§ Exercise goal
Work through the entries that follow and state how many lines contain the word "will". Only the number is wanted.

§ Exercise data
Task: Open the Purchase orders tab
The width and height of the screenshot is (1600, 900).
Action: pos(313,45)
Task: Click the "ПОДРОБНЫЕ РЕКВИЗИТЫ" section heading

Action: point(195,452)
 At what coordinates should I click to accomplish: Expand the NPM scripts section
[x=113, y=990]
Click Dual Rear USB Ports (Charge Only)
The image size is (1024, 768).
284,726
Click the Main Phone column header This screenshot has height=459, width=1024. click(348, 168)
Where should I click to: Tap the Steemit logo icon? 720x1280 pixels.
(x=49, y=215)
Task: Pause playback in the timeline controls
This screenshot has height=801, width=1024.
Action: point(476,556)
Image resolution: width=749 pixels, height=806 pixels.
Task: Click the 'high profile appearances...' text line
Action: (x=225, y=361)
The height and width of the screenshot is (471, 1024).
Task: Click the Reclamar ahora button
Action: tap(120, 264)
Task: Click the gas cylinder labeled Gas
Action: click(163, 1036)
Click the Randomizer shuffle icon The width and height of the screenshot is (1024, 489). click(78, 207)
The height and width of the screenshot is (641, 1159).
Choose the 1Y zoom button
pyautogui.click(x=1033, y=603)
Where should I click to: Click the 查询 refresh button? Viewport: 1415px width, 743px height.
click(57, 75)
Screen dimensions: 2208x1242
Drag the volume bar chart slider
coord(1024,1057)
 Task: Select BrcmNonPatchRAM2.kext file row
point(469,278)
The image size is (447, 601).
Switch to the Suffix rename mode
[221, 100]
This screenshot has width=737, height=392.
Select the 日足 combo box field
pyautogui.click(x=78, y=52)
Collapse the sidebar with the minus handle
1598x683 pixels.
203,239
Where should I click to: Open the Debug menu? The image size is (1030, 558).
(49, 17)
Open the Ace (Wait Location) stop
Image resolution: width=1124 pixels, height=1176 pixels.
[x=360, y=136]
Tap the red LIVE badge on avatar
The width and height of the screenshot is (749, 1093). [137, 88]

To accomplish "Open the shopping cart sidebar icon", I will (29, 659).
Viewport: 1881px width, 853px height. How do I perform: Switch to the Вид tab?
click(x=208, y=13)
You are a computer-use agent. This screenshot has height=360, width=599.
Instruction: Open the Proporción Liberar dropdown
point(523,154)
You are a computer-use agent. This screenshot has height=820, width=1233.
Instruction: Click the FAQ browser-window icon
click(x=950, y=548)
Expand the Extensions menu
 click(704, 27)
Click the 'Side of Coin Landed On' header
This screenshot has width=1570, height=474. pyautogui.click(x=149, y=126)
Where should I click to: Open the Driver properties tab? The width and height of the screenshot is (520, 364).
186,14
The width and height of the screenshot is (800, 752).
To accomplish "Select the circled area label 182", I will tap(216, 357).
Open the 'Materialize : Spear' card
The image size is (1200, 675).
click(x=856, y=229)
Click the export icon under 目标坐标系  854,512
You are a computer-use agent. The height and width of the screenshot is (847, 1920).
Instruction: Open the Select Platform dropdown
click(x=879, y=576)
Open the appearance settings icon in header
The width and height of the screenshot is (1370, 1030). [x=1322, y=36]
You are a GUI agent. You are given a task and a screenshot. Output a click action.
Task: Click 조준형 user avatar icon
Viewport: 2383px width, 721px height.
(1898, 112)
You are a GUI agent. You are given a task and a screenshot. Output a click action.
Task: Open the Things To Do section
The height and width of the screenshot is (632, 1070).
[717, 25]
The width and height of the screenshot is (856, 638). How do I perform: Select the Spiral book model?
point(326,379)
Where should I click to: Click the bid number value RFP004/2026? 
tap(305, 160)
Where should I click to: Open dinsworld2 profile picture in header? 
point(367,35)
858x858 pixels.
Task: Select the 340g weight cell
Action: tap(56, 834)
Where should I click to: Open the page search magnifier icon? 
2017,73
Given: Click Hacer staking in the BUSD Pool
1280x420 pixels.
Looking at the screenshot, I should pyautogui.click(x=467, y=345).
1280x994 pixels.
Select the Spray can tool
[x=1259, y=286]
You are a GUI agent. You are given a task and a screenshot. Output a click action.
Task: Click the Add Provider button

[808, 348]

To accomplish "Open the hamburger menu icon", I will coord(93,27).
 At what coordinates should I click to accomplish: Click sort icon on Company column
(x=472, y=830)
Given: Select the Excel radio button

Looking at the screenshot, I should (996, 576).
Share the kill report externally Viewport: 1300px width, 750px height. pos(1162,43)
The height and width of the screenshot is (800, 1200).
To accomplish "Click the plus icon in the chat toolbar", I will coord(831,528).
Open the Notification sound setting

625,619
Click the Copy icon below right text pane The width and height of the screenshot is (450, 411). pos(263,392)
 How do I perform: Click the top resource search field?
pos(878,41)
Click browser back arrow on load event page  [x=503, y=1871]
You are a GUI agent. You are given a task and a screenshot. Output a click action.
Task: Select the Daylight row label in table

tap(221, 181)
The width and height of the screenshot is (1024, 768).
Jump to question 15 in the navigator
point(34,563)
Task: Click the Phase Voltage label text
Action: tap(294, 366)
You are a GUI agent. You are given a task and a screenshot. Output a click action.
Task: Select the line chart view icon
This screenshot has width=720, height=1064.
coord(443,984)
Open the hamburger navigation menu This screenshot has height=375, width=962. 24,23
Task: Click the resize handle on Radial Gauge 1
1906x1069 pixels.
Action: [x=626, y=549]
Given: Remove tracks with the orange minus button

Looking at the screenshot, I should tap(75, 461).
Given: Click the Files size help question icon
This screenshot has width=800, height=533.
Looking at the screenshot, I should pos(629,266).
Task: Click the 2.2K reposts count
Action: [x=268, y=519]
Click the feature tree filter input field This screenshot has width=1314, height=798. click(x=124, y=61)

§ Response box
4